# Configure settings for compiling to HTML and PDF
knitr::opts_chunk$set(
echo = TRUE, eval = TRUE, fig.width = 5, fig.asp = 0.618, out.width = "70%",
dpi = 120, fig.align = "center", cache = TRUE)
# Load required packages
suppressPackageStartupMessages(library(tidyverse))
suppressPackageStartupMessages(library(modelr))
suppressPackageStartupMessages(library(broom))
load(url("http://fall17.cds101.com/R/mariokart_cross_validation.RData"))
# Load datasets
mariokart <- read_rds(url("http://fall17.cds101.com/datasets/mariokart.rds"))
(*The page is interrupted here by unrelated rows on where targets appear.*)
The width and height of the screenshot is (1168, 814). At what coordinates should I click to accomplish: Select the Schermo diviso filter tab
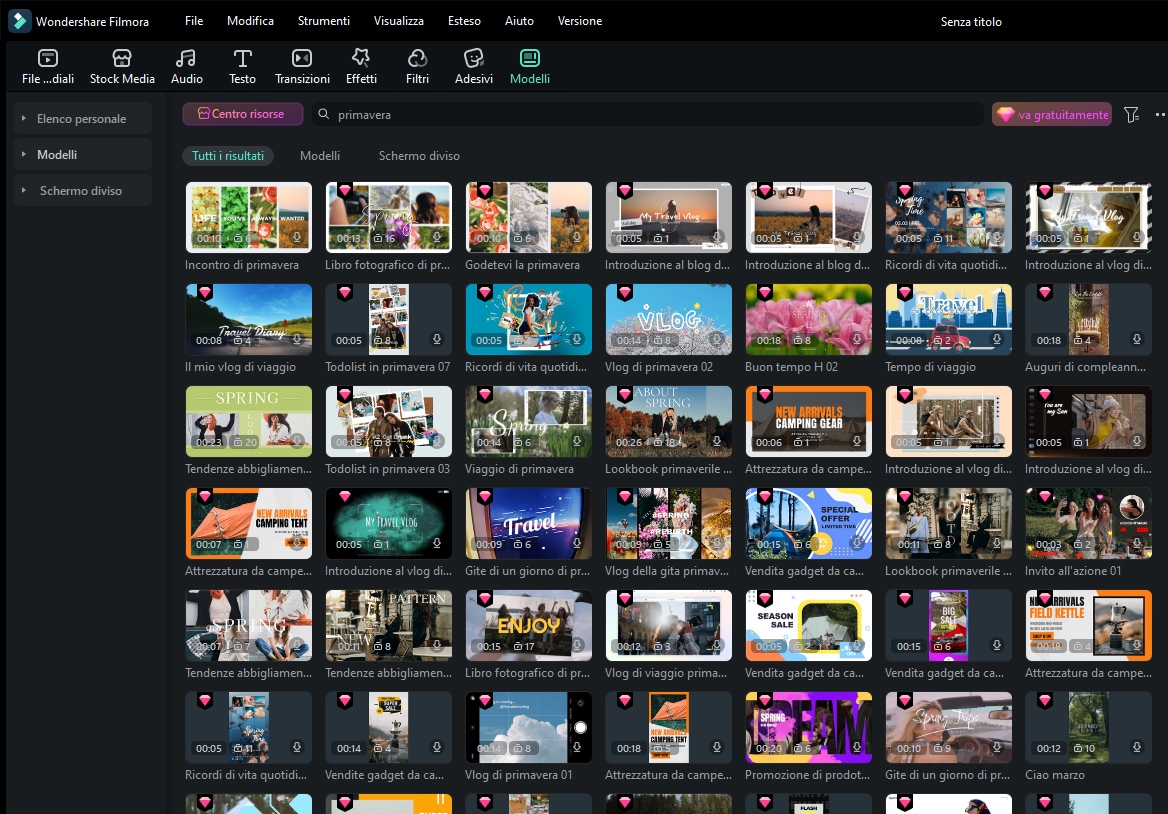[419, 156]
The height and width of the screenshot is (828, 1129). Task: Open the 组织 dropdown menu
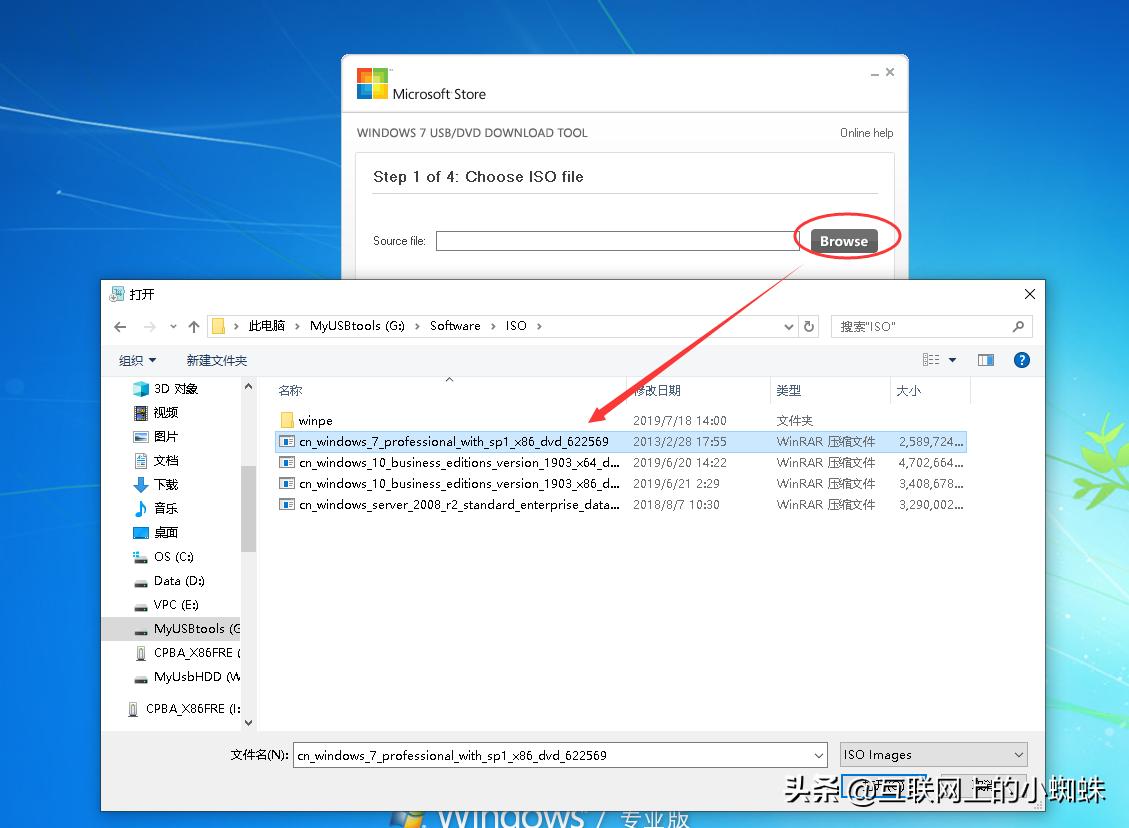point(136,360)
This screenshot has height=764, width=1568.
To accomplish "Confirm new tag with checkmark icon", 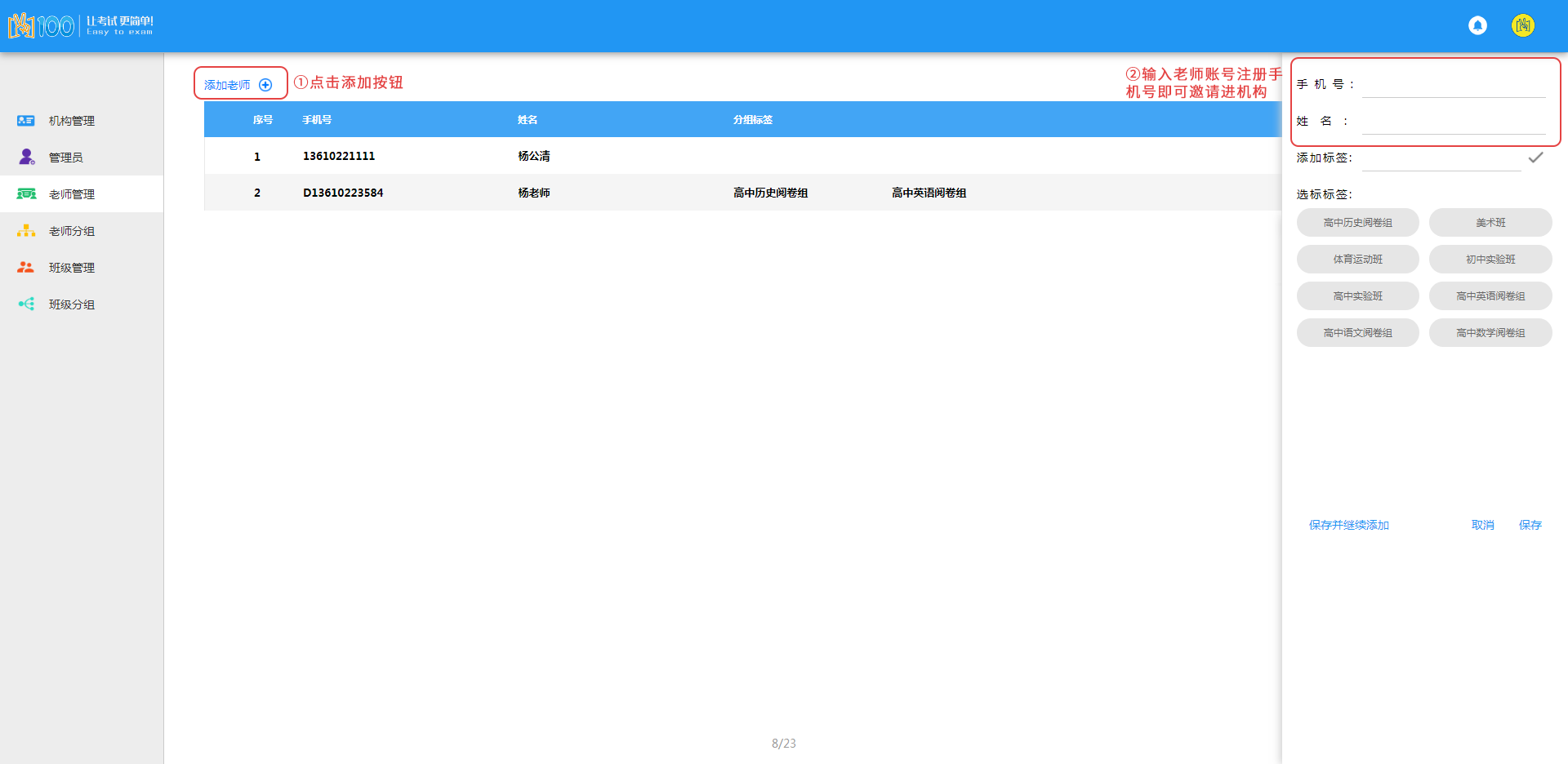I will 1535,158.
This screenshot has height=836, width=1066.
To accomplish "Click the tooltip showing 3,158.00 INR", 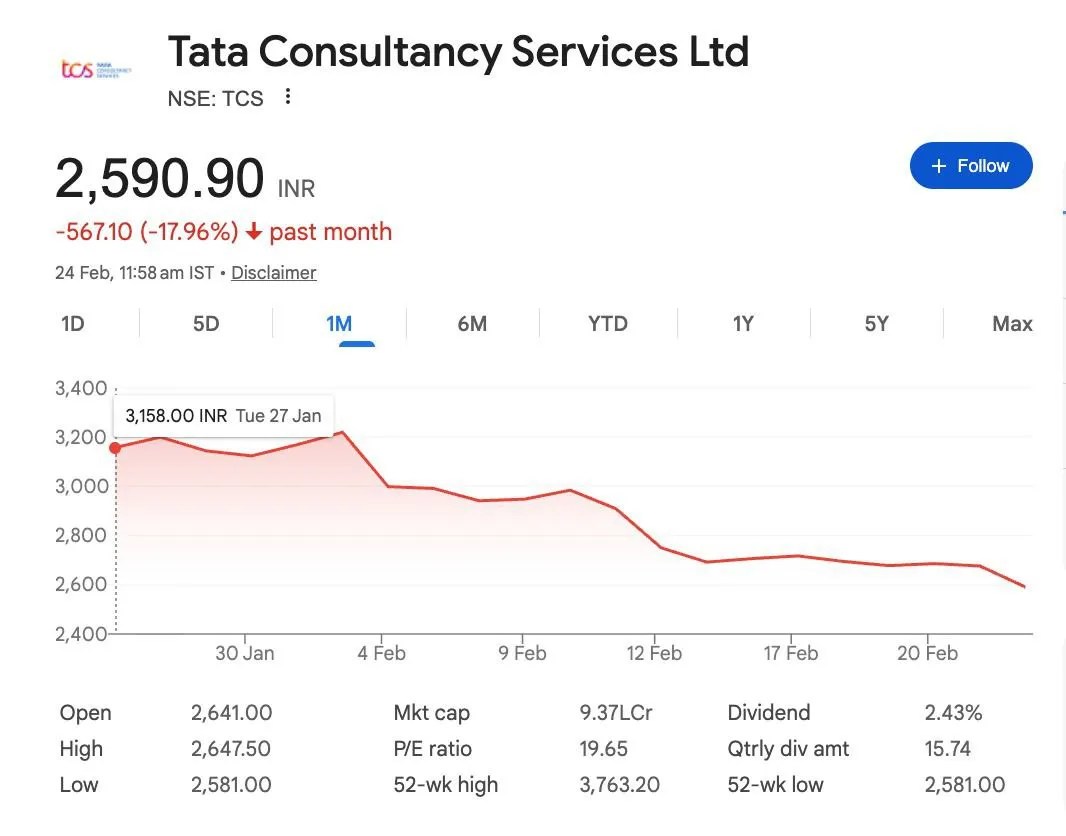I will (x=222, y=415).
Get a blank working RMarkdown file:
download.file("http://fall17.cds101.com/documents/class27.txt",
destfile = "class27.Rmd")
View the first several entries of the Mario Kart dataset:
glimpse(mariokart, width = 80)
## Observations: 143
## Variables: 12
## $ ID <dbl> 150377422259, 260483376854, 320432342985, 280405224677, ...
## $ duration <int> 3, 7, 3, 3, 1, 3, 1, 1, 3, 7, 1, 1, 1, 1, 7, 7, 3, 3, 1,...
## $ nBids <int> 20, 13, 16, 18, 20, 19, 13, 15, 29, 8, 15, 15, 13, 16, 6...
## $ cond <fctr> new, used, new, new, new, new, used, new, used, used, n...
## $ startPr <dbl> 0.99, 0.99, 0.99, 0.99, 0.01, 0.99, 0.01, 1.00, 0.99, 19...
## $ shipPr <dbl> 4.00, 3.99, 3.50, 0.00, 0.00, 4.00, 0.00, 2.99, 4.00, 4....
## $ totalPr <dbl> 51.55, 37.04, 45.50, 44.00, 71.00, 45.00, 37.02, 53.99, ...
## $ shipSp <fctr> standard, firstClass, firstClass, standard, media, stan...
## $ sellerRate <int> 1580, 365, 998, 7, 820, 270144, 7284, 4858, 27, 201, 485...
## $ stockPhoto <fctr> yes, yes, no, yes, yes, yes, yes, yes, yes, no, yes, ye...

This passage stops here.